Exam-Style Questions.Problems adapted from questions set for previous Mathematics exams. |
1. | IB Analysis and Approaches |
The sum of the first n terms of a geometric sequence is given by:
$$S_n = \sum_{r=1}^{n} \dfrac{3}{4}\left( \dfrac{5}{7} \right) ^r $$(a) Find the first term of the sequence, \(u_1\).
(b) Find \(S_\infty\).
(c) Find the least value of \(n\) such that \(S_\infty - S_n < 0.001\).
2. | IB Standard |
(a) Expand the following as the sum of six terms:
$$ \sum_{r=3}^{8} 2^r$$(b) Find the value of:
$$ \sum_{r=3}^{25} 2^r$$(c) Explain why the following cannot be evaluated:
$$ \sum_{r=3}^{\infty} 2^r$$3. | IB Studies |
Consider the number sequence where \(u_1=500, u_2=519, u_3=538\) and \(u_4=557\) etc.

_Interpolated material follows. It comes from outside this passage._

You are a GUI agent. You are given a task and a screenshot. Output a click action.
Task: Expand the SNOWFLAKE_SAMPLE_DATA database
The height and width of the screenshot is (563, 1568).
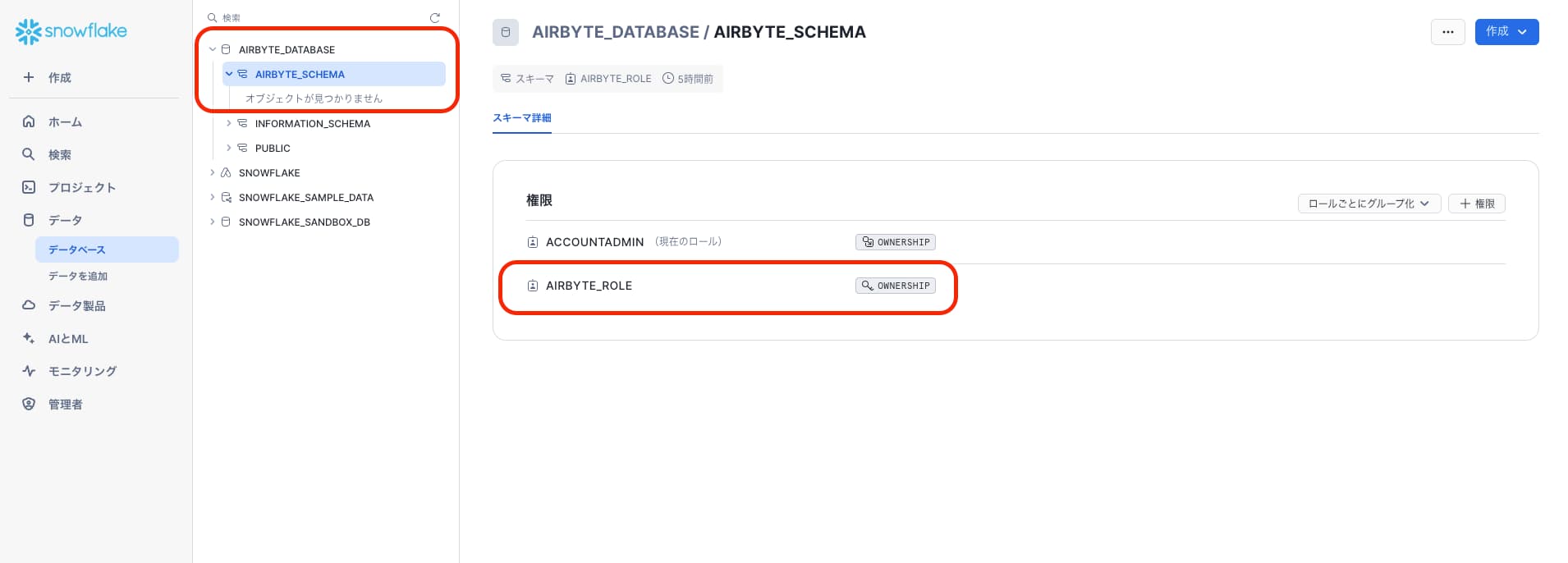click(x=213, y=197)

(a) Find the value of \(u_{30}\)
(b) Find the sum of the first 12 terms of the sequence:
$$\sum_{n=1}^{12} u_n $$Another number sequence is defined where \(w_1=4, w_2=8, w_3=16\) and \(w_4=32\) etc.
(c) Find the exact value of \(w_{10}\).
(d) Find the sum of the first 9 terms of this sequence.
\(k\) is the smallest value of \(n\) for which \(w_n\) is greater than \(u_n\).
(e) Calculate the value of \(k\).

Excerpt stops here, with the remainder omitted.